[Stored records]
[Start of Attachment]

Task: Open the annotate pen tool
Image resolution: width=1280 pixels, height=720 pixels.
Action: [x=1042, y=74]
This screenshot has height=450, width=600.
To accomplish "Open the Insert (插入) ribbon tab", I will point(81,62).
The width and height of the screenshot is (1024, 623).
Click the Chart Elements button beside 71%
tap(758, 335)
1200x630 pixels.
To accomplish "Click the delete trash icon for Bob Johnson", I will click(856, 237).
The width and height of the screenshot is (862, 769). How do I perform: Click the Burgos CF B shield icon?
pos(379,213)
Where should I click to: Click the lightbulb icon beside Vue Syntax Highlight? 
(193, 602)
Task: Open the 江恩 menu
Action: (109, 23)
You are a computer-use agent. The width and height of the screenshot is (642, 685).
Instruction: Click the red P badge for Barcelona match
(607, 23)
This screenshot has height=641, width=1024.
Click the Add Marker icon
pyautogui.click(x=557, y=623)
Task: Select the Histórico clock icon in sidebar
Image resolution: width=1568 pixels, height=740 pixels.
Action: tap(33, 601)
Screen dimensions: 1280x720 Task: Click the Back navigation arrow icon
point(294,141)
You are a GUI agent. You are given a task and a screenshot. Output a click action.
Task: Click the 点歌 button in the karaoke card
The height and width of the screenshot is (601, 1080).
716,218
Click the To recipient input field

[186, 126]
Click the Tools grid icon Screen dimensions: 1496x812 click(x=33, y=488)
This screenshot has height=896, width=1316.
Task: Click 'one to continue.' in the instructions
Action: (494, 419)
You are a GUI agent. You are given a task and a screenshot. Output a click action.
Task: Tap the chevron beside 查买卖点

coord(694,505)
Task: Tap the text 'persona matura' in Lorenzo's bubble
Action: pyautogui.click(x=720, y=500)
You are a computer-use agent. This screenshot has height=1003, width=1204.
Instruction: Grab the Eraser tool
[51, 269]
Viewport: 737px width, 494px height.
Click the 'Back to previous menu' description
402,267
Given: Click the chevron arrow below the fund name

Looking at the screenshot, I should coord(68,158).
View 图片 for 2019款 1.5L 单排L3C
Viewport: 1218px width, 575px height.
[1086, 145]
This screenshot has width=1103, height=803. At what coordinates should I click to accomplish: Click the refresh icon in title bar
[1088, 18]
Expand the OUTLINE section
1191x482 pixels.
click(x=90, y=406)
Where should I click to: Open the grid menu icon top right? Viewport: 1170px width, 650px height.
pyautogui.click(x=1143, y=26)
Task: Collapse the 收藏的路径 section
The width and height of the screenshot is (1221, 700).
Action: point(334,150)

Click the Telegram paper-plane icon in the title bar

[End of Attachment]

**TASK OBJECTIVE:**
With the string "will" as the key, filter the data above and show the lines that match.

**RESULT FOR THIS TASK:**
To accomplish "Open the Insert (插入) ribbon tab", I will point(81,62).
To accomplish "Click the delete trash icon for Bob Johnson", I will click(856, 237).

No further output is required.